I remember back in the day I thought differently about relationships. I recall saying that marriage was more of a life stage than an active choice (Stupid idea, and also incredibly offensive?). Oh how wrong that was. I get it now. I get what it is supposed to feel like. Of safety, of joy. Of pulling the frozen massage roller out of the freezer. Of going to our dedicated fun drinks store for fun drinks. Of countless yearly spontaneous trips to Calgary and the mountains. Of doing things with friends. Of leaving the house to do whatever. Of working out together. Cooking. Of me thinking logan was an asshole at first in gilmore girls, and now I am team logan as well. The dog jumping on the bed at incredibly in-opportune moments, making us unable to stop laughing.

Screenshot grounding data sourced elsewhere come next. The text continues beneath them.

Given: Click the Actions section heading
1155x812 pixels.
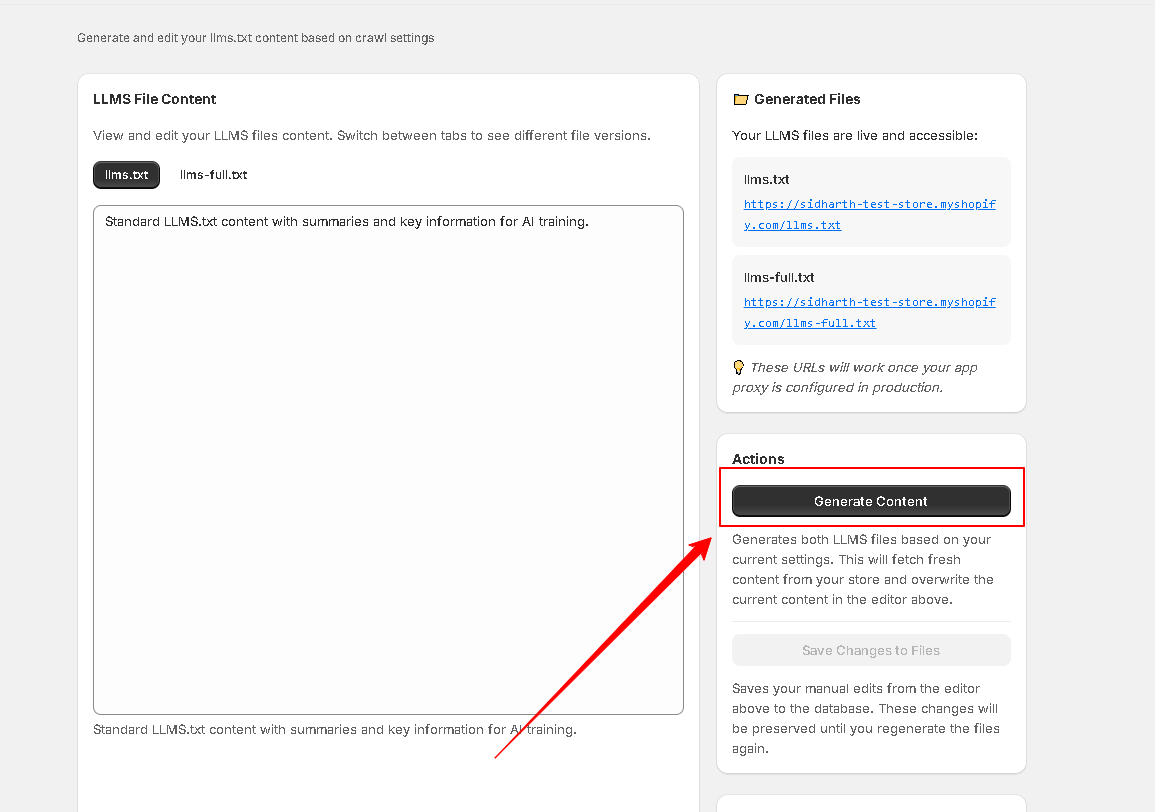Looking at the screenshot, I should tap(758, 459).
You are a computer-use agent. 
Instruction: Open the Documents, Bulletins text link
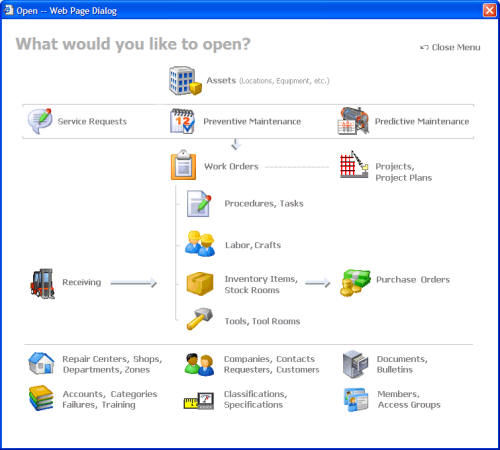tap(402, 364)
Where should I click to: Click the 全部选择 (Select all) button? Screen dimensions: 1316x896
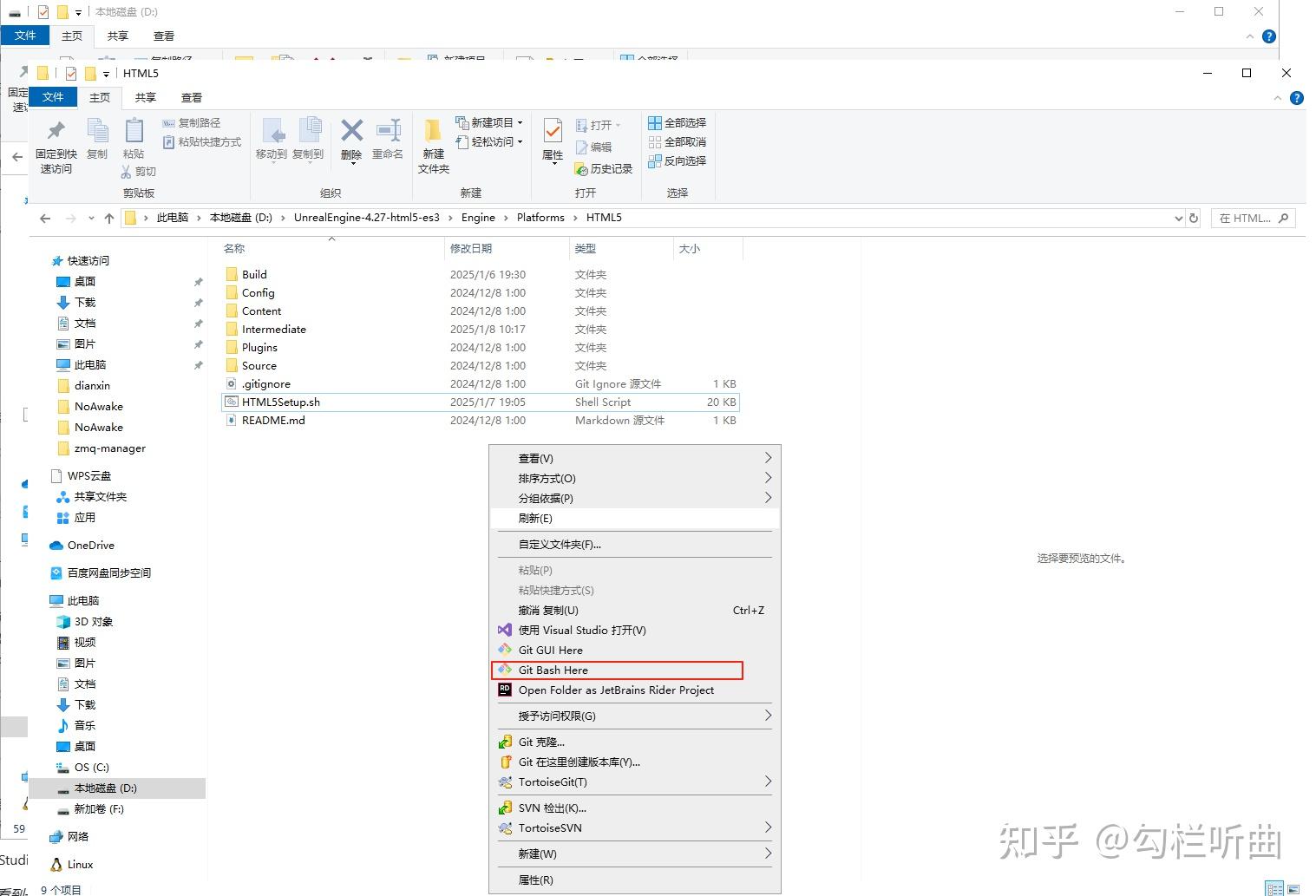click(x=678, y=122)
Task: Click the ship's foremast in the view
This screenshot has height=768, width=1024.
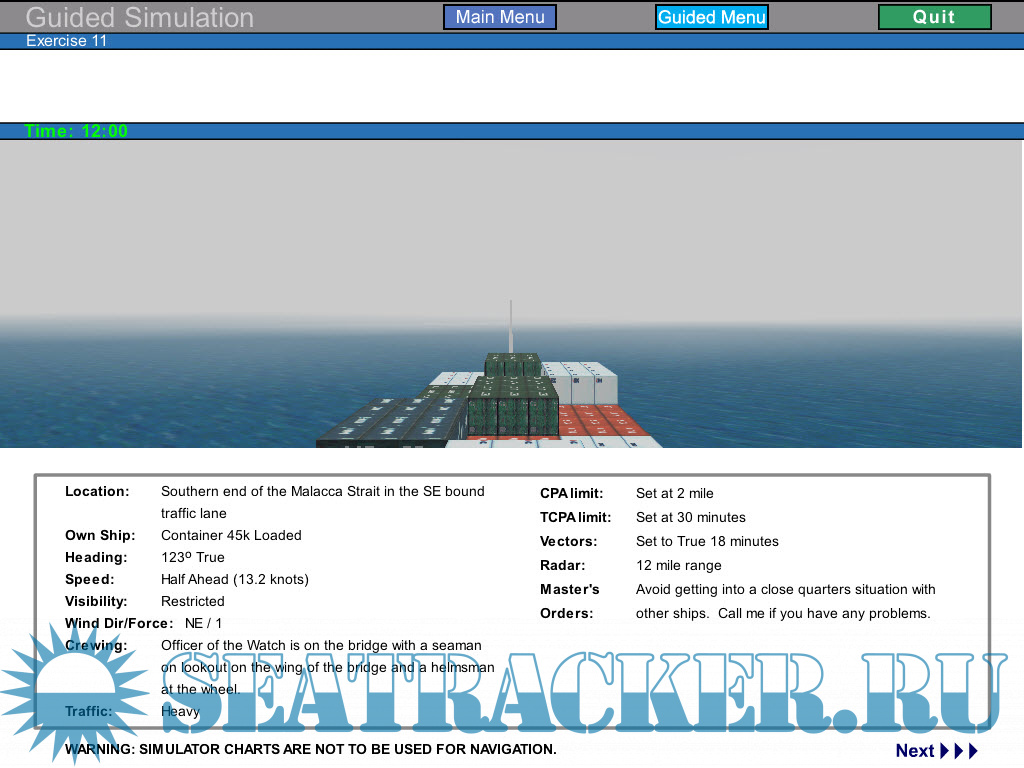Action: (511, 325)
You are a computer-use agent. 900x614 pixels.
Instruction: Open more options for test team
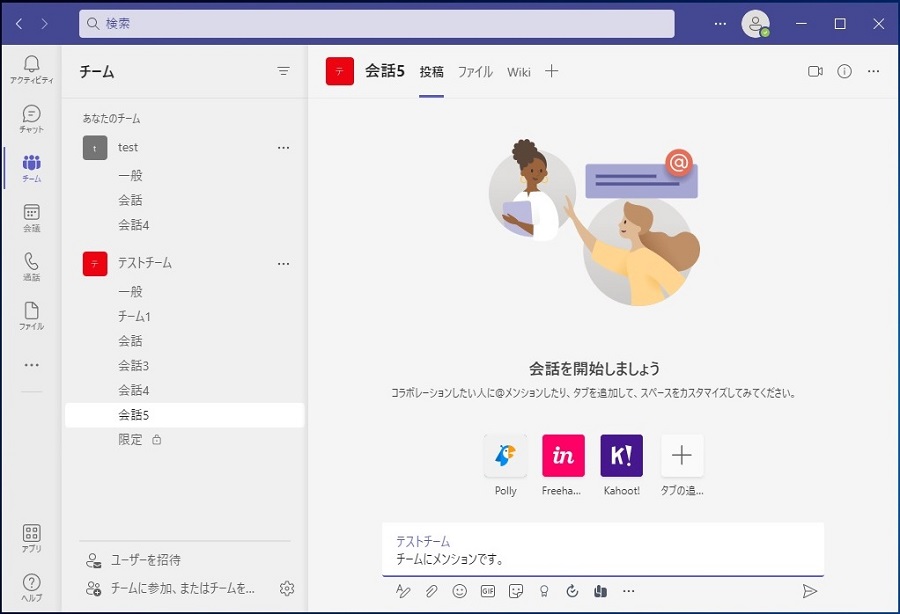coord(283,148)
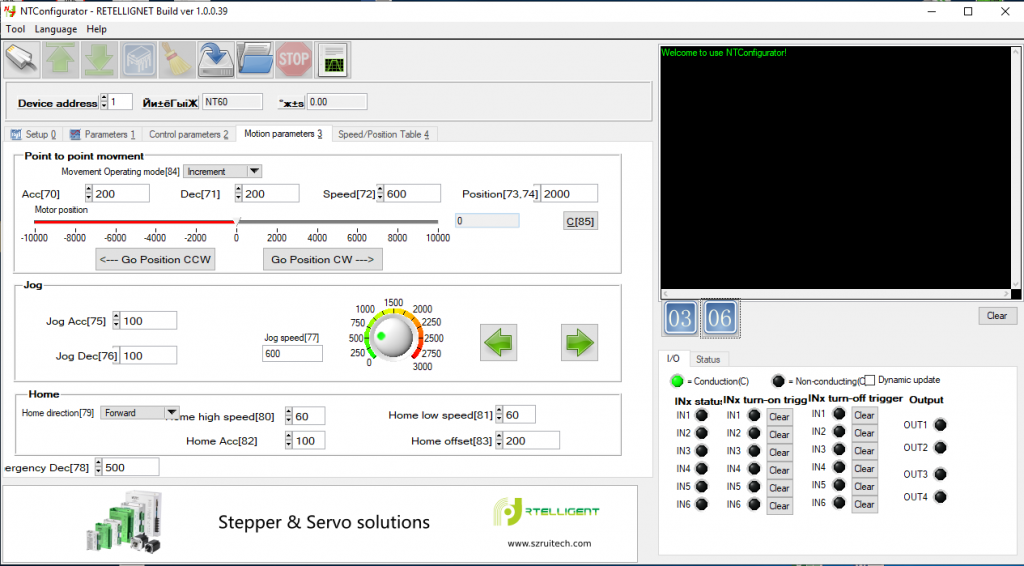Click the network cable connect icon

click(22, 60)
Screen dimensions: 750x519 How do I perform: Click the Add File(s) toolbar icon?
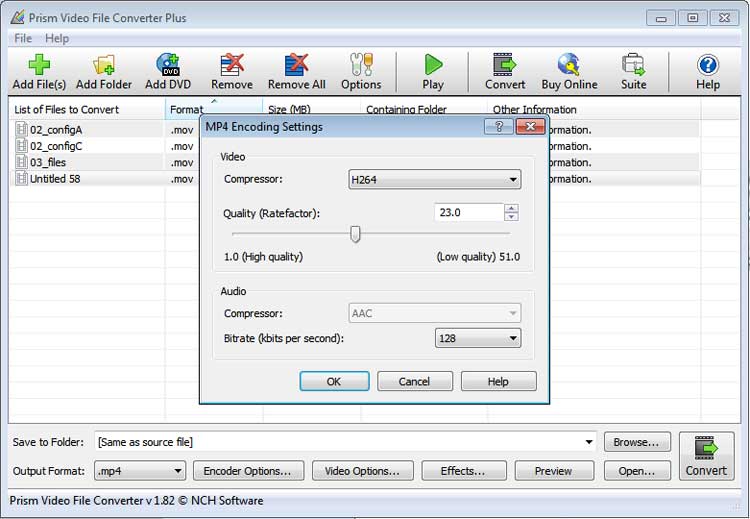point(39,66)
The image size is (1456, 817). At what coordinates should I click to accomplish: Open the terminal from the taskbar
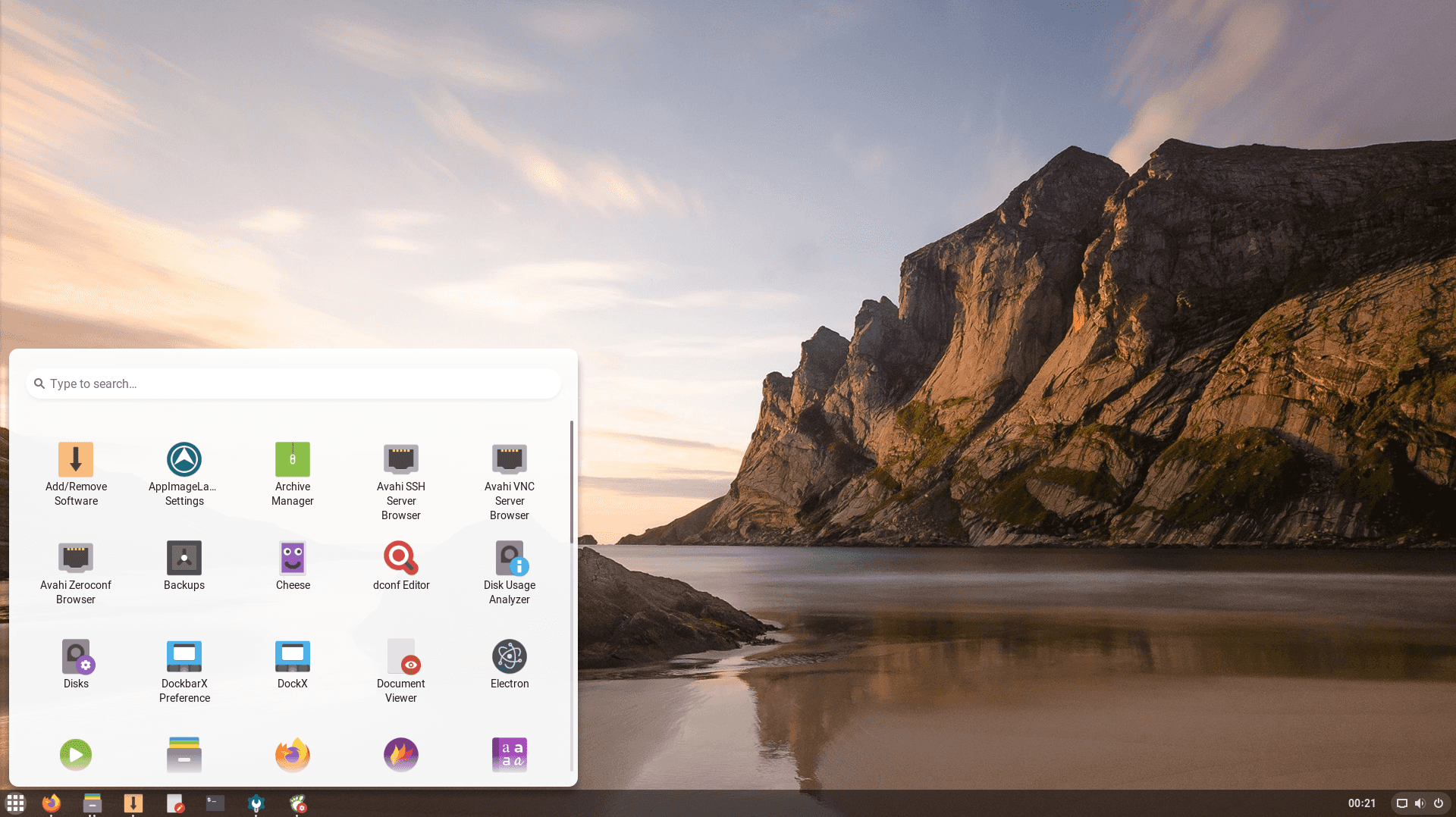215,803
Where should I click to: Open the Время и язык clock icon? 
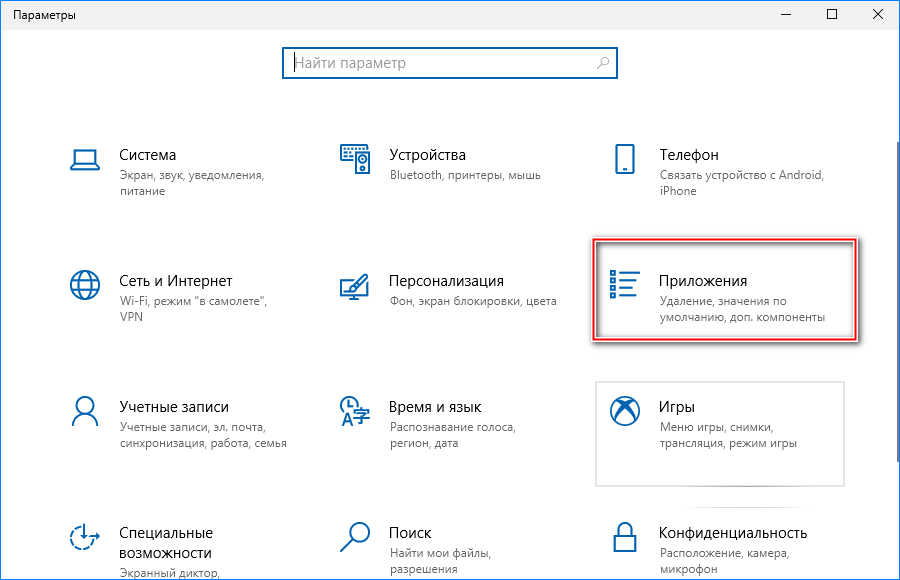coord(355,410)
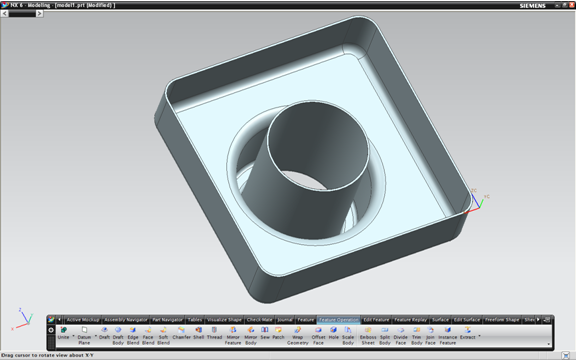Expand the Unite dropdown arrow
577x360 pixels.
point(73,336)
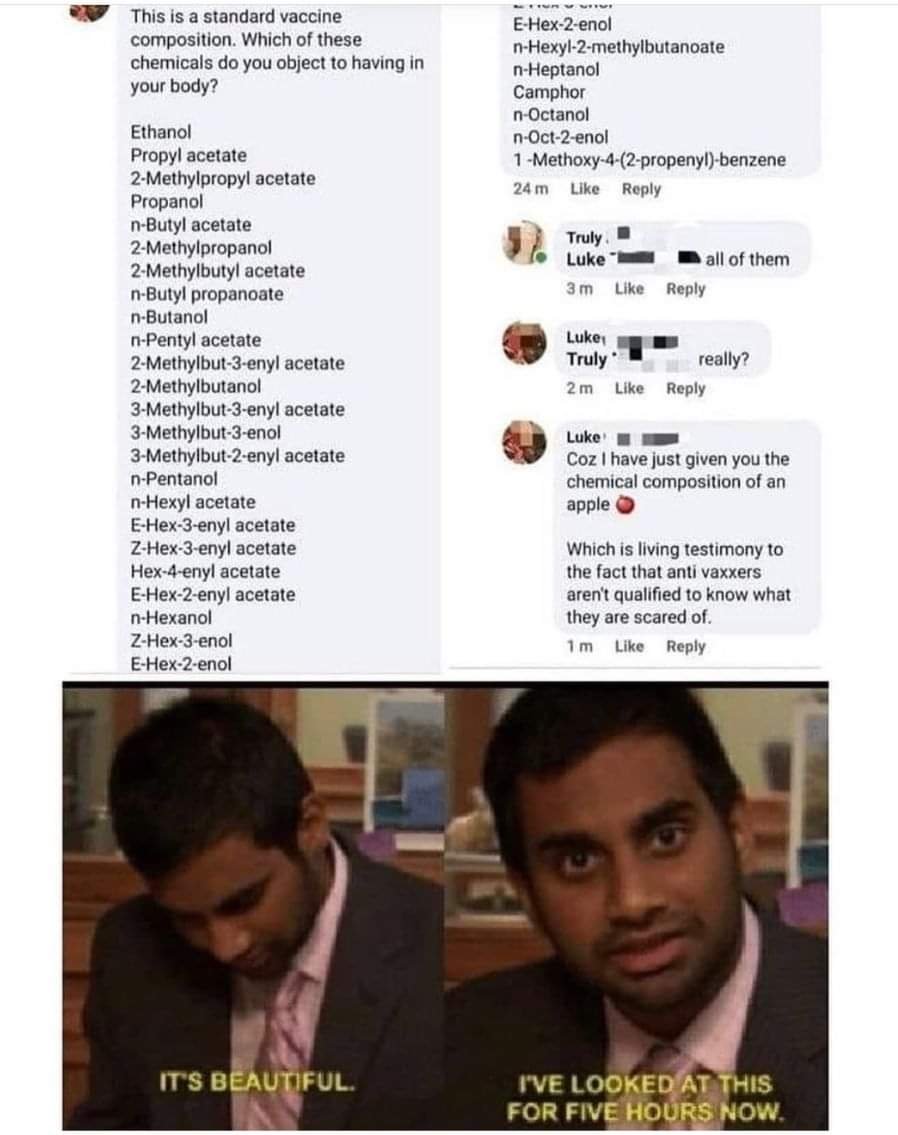Like Truly's 'all of them' comment
Screen dimensions: 898x1135
(x=629, y=289)
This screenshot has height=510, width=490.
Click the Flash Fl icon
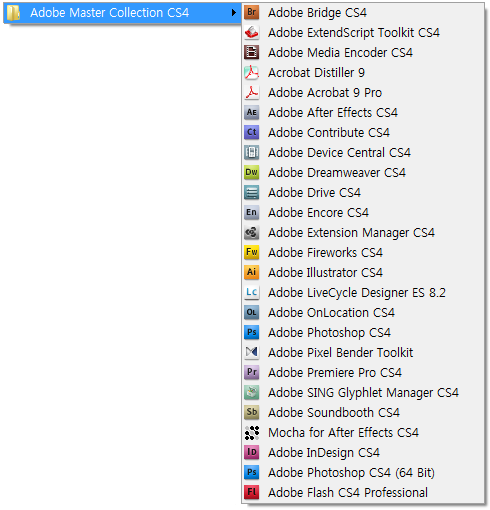(252, 492)
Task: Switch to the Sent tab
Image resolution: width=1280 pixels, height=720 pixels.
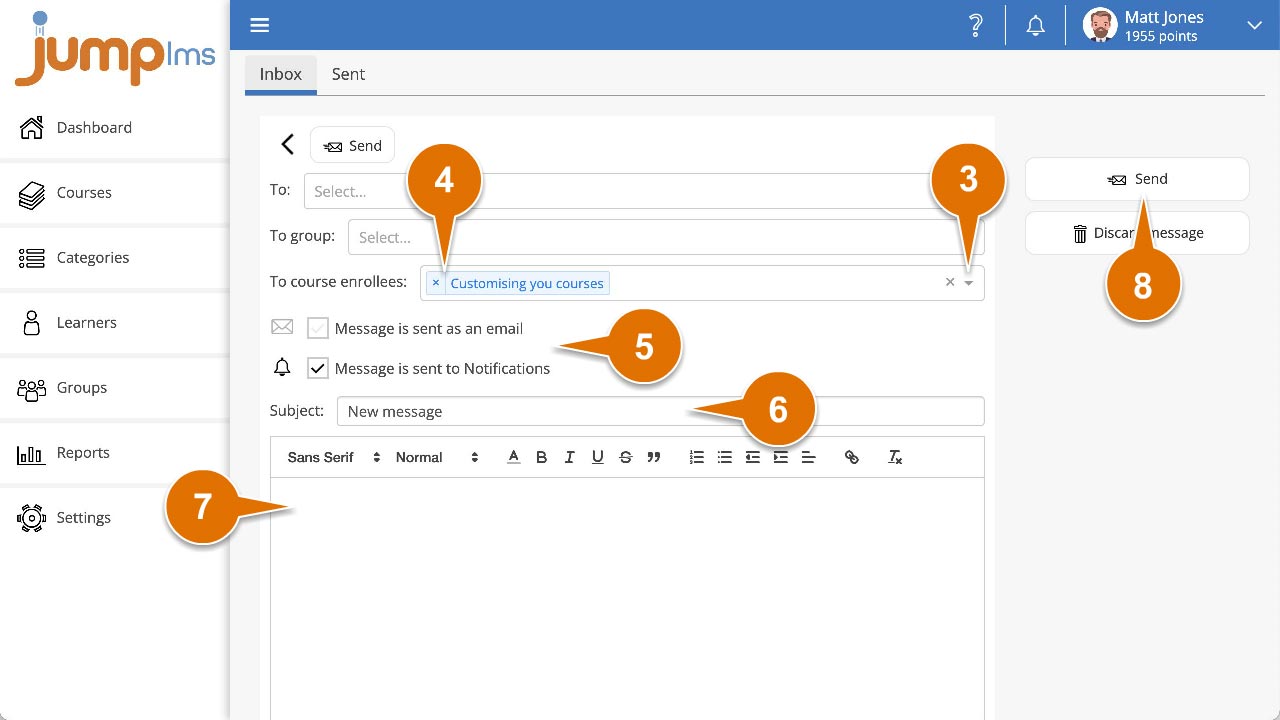Action: (x=348, y=74)
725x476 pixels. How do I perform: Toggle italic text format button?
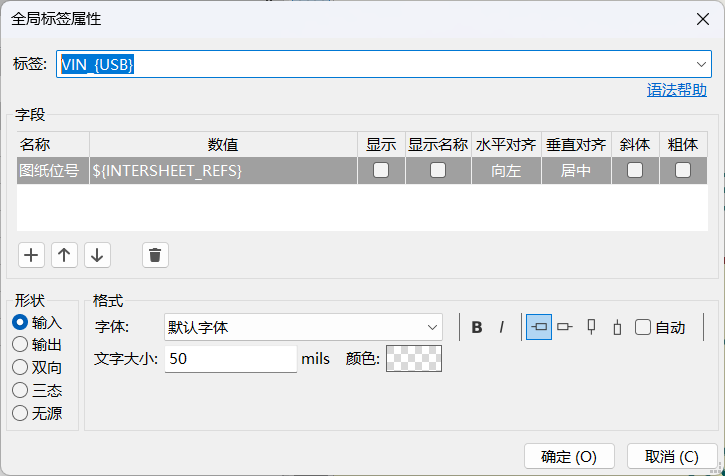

It feels like never having to second guess a single thing. Like never second guessing yourself, either. It feels like the default action being for them. For us. It feels like not recognizing who you are in the mirror compared to two years ago, in the best possible way. It feels like the absence of hate, like the absence of anxiety, like to use the word trust is somehow inadequate because trust implies there was ever any doubt in the first place.

It feels like seven years bad examples can’t possible get in the way. It feels like maladaptive habits just slough off, as if all you ever had to do was just let go. It feels like my un-learning the little ways I am like my father that I do not want to replicate, and learning far more of the ways I do. It feels like becoming a man, not some sort of boy who thought for so long he was one.

I think, to some extent, it is the time that has done the growth. But I also think it was partially her, and the environment she made.

When you grow a plant, you do not touch the plant. You touch the soil. You change its components, you fertilize. You ensure that when that plant is inside that soil, rather than worrying about the plant itself, that the conditions are right for growth.

She gets every bit of care that needs.

And god damn, is she good soil for a man.